JOB A: Do these statements agree with the excerpt on black hole thermodynamics? (i) Wald once held that the second law of thermodynamics is a statistical law rather than a fundamental one. (ii) Hawking's prediction of black hole radiation came from an empirical observation. (iii) Wald found the analogy between the second law and the area theorem natural. For each, answer yes or no and quote the deciding words of the excerpt.
JOB B: Reproduce the passage of the black hole thermodynamics excerpt between "Then, a miracle" and "right! (p. 7)", inclusive.

EXCERPT:

My own view at the time was that the second law of thermodynamics is a statistical law, not a fundamental law, so its “transcendence” would be more palatable than the transcendence of an apparently fundamental law like baryon conservation. Thus, I was quite comfortable with the transcendence of the second law of thermodynamics. But Wheeler did not feel this way. (Wald 2020, p. 5)

The above shows that other resolutions for Wheeler’s TE were possible in principle. The most straightforward one would have been simply to bit the bullet and accept that the second law was transcended, which appears to correspond to Wald’s initial attitude towards this problem at the beginning of the 1970s. Another reason to be suspicious about Bekenstein’s resolution was the belief that black holes were systems at absolute zero temperature, which was also supposed to be a consequence of Geroch’s TE (see Sect. 4.2). As Wald (2020) puts it:

However, at the time, I felt that this was an utterly ridiculous project to work on. First, as already mentioned, I was not troubled by the apparent transcendence of the second law of thermodynamics. Second, the analogy between the second law and the area theorem seemed extremely artificial; it seemed quite unnatural to me to try to marry a statistical law with a mathematical theorem. But, most importantly, in the absence of a fully developed quantum theory of gravity, what could one possibly show and/or how could one possibly argue for the validity of any highly speculative ideas on black hole entropy that one might propose? (p. 5)

An important question is, then, what convinced Wald and an important part of the scientific community working in BHT that Bekenstein’s resolution was the correct solution of Wheeler’s TE. A careful examination of the discussion around possible resolutions of Wheeler’s TE shows that it was principally Hawking’s prediction that black holes emit radiation with temperature proportional to the surface gravity what convinced them about the plausibility of Bekenstein’s resolution. Wald (2020) makes this explicit, when he says:

Then, a miracle occurred! In 1974, Hawking calculated particle creation effects for a body that collapses to a black hole, and he made the amazing discovery that a distant observer will see a steady, thermal distribution of particles emerge at a temperature \(T=k/2\pi \). So, a black hole truly has a nonzero physical temperature proportional to its surface gravity! Black hole thermodynamics now appeared to be entirely consistent. In particular, if one placed a black hole in a radiation bath of temperature \(T_{bath} < k/2 \pi \) the black hole radiation would dominate over absorption, and the generalized second law would hold. The entropy \(S_{BH} = A/4\) could now be interpreted as the physical entropy of the black hole – with the unknown constant in Bekenstein’s original proposal now fixed by the value of the Hawking temperature. Bekenstein was right! (p. 7)

It is important to point out, however, that Hawking’s prediction was not the result of an empirical observation, but rather of what appeared to be an unimpeachable mathematical derivation. The analysis of Geroch’s TE in the next sections will reveal that apart from mathematical derivations, robustness tests (the possibility to replicate the experiment under different conditions) and analogue experiments may also play a role in the acceptance of a given resolution.

INFORMATION PROVIDED:
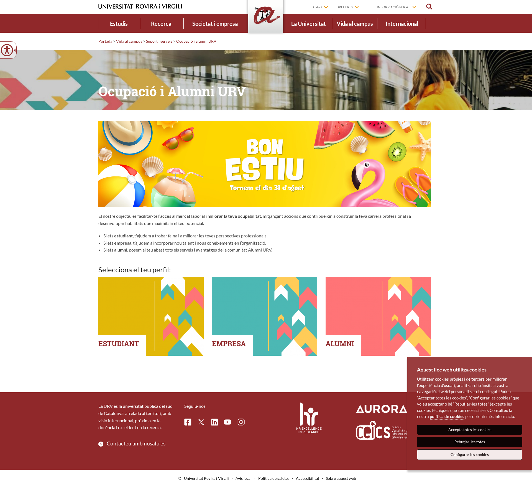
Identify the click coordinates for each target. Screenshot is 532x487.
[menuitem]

EXERCISE RESULT A:
(i) Yes: "My own view at the time was that the second law of thermodynamics is a statistical law, not a fundamental law"
(ii) No: "Hawking’s prediction was not the result of an empirical observation, but rather of what appeared to be an unimpeachable mathematical derivation"
(iii) No: "the analogy between the second law and the area theorem seemed extremely artificial"

EXERCISE RESULT B:
Then, a miracle occurred! In 1974, Hawking calculated particle creation effects for a body that collapses to a black hole, and he made the amazing discovery that a distant observer will see a steady, thermal distribution of particles emerge at a temperature \(T=k/2\pi \). So, a black hole truly has a nonzero physical temperature proportional to its surface gravity! Black hole thermodynamics now appeared to be entirely consistent. In particular, if one placed a black hole in a radiation bath of temperature \(T_{bath} < k/2 \pi \) the black hole radiation would dominate over absorption, and the generalized second law would hold. The entropy \(S_{BH} = A/4\) could now be interpreted as the physical entropy of the black hole – with the unknown constant in Bekenstein’s original proposal now fixed by the value of the Hawking temperature. Bekenstein was right! (p. 7)